[ENTRIES]:
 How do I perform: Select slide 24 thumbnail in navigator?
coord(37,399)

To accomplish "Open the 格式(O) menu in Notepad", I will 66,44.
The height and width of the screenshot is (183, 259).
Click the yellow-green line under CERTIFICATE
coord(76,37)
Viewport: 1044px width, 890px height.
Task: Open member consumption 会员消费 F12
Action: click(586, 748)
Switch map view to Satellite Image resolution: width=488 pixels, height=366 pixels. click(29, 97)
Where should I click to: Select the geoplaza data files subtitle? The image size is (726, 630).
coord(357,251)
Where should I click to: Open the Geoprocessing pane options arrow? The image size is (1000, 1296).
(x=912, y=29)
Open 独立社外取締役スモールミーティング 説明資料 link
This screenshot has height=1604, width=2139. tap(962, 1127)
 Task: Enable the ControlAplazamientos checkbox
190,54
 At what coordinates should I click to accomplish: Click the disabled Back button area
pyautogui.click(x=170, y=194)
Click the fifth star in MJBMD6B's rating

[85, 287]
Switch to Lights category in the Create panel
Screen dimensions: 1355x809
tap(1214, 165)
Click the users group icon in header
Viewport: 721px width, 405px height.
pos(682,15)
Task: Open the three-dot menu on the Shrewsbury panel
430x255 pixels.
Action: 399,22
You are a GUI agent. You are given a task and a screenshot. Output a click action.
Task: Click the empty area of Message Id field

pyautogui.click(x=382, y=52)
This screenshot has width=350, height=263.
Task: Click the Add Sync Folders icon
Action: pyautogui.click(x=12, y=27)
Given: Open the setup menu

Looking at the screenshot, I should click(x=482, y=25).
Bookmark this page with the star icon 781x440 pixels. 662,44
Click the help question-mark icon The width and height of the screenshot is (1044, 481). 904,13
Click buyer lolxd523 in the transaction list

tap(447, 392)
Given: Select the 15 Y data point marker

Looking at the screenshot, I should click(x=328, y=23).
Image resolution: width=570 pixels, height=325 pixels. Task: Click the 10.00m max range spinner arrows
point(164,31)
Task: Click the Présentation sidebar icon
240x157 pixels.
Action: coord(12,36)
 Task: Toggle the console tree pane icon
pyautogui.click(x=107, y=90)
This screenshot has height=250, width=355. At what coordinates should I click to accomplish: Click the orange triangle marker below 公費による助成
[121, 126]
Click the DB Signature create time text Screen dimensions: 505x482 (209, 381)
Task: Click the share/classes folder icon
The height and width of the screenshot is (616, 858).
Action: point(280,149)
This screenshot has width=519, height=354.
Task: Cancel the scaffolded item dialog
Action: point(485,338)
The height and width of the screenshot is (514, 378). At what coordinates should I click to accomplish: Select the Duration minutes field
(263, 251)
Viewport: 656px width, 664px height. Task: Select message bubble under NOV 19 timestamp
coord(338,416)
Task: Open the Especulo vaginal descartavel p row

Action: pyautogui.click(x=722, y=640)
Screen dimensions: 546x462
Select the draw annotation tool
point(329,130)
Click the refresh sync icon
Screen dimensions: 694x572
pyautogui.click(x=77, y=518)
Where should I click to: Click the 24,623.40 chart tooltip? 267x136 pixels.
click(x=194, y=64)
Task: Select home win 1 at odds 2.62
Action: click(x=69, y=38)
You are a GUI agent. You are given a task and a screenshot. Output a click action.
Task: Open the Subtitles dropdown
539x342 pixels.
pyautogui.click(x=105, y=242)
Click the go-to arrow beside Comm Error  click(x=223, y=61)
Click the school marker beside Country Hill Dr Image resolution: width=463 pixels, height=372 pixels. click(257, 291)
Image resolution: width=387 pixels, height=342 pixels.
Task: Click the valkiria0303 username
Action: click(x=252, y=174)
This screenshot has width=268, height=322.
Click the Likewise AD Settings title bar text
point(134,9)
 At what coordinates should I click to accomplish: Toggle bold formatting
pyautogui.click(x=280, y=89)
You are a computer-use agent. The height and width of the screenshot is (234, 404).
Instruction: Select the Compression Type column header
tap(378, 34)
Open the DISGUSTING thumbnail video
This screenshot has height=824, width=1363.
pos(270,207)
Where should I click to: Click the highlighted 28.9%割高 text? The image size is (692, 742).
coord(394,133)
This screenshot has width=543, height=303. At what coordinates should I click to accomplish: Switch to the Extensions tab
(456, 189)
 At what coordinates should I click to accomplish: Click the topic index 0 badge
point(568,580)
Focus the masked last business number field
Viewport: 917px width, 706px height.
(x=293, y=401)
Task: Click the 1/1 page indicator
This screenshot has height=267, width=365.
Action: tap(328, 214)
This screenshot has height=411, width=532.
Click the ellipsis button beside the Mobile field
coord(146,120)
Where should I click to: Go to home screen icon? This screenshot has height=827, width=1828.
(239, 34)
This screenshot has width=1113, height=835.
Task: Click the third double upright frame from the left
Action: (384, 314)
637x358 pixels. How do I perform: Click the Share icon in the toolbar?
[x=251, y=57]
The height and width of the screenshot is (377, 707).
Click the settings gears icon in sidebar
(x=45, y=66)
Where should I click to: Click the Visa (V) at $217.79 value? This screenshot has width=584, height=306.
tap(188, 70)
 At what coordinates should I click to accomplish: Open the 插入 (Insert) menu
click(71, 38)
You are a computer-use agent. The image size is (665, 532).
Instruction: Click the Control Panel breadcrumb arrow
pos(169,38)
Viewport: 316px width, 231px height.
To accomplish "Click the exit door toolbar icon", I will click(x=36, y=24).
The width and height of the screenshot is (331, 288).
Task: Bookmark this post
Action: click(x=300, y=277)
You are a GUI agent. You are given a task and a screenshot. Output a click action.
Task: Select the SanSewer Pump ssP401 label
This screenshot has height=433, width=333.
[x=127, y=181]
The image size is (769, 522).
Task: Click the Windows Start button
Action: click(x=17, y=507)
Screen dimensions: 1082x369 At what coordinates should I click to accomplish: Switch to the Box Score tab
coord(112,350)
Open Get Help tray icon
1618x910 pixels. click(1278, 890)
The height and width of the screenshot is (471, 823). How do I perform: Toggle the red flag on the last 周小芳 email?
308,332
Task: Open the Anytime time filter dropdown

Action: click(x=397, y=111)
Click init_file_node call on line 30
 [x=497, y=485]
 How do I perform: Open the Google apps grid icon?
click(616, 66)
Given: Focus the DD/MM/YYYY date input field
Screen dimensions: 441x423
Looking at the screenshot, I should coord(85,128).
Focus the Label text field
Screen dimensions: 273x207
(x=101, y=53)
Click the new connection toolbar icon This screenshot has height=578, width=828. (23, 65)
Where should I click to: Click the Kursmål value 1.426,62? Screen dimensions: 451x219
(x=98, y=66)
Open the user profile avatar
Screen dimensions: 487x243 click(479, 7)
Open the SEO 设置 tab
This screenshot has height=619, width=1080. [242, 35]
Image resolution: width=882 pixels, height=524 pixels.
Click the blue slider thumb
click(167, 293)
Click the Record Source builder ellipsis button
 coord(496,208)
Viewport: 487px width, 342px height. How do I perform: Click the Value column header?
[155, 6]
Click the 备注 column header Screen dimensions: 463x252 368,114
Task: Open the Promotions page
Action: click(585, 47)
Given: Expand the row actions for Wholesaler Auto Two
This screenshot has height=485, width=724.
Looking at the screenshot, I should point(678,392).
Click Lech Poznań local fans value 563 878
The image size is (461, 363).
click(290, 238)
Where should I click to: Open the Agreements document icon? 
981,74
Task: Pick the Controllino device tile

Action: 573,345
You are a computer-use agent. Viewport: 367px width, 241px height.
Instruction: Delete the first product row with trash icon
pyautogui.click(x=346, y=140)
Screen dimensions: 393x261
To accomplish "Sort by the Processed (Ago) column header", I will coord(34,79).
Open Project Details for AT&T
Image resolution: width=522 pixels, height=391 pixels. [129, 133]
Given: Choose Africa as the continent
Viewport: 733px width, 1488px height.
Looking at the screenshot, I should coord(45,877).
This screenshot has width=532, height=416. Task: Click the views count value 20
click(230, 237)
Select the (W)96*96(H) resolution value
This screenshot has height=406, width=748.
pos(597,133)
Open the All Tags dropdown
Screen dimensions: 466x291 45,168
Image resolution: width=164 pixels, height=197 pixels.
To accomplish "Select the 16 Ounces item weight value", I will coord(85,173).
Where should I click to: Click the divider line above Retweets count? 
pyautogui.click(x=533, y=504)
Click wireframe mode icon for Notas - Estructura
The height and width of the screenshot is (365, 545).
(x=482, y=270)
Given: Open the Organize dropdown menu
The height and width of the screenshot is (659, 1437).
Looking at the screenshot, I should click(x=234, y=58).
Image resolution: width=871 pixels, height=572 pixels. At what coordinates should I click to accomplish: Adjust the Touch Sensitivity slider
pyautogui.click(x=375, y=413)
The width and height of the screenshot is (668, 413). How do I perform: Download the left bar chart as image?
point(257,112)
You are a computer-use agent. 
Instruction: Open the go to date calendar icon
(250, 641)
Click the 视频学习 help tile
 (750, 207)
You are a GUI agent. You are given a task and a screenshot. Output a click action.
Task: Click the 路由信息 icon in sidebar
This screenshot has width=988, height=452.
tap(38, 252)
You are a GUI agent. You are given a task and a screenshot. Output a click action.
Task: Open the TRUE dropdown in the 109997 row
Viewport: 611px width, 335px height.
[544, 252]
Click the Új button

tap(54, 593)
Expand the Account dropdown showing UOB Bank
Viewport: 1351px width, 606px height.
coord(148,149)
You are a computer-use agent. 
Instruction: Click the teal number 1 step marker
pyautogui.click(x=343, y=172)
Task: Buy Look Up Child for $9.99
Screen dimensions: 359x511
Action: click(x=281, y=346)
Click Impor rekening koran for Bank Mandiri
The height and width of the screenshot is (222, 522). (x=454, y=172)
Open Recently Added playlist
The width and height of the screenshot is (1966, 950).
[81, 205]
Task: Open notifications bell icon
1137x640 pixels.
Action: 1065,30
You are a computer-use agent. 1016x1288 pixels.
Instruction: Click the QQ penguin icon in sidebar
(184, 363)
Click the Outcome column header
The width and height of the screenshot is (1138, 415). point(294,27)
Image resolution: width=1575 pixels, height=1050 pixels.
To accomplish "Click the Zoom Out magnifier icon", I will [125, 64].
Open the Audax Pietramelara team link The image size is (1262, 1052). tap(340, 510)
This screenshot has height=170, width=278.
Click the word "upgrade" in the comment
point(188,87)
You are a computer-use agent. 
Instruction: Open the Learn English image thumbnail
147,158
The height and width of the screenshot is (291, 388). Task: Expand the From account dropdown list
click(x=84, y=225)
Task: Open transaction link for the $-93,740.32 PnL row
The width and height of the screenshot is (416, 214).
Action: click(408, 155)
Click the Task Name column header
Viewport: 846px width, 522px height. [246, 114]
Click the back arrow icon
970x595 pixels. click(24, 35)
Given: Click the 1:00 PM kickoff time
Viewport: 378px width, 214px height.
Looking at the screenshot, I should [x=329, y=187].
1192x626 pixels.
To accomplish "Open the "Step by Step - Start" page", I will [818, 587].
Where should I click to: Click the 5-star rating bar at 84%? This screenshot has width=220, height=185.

[GOAL]: Copy out the rows from the line with "Click the Record" up to and including the line with "I will coord(85,173).", word for word.

[EXERCISE RESULT]:
Click the Record Source builder ellipsis button
 coord(496,208)
Viewport: 487px width, 342px height. How do I perform: Click the Value column header?
[155, 6]
Click the 备注 column header Screen dimensions: 463x252 368,114
Task: Open the Promotions page
Action: click(585, 47)
Given: Expand the row actions for Wholesaler Auto Two
This screenshot has height=485, width=724.
Looking at the screenshot, I should point(678,392).
Click Lech Poznań local fans value 563 878
The image size is (461, 363).
click(290, 238)
Where should I click to: Open the Agreements document icon? 
981,74
Task: Pick the Controllino device tile

Action: 573,345
You are a computer-use agent. Viewport: 367px width, 241px height.
Instruction: Delete the first product row with trash icon
pyautogui.click(x=346, y=140)
Screen dimensions: 393x261
To accomplish "Sort by the Processed (Ago) column header", I will coord(34,79).
Open Project Details for AT&T
Image resolution: width=522 pixels, height=391 pixels. [129, 133]
Given: Choose Africa as the continent
Viewport: 733px width, 1488px height.
Looking at the screenshot, I should coord(45,877).
This screenshot has width=532, height=416. Task: Click the views count value 20
click(230, 237)
Select the (W)96*96(H) resolution value
This screenshot has height=406, width=748.
pos(597,133)
Open the All Tags dropdown
Screen dimensions: 466x291 45,168
Image resolution: width=164 pixels, height=197 pixels.
To accomplish "Select the 16 Ounces item weight value", I will coord(85,173).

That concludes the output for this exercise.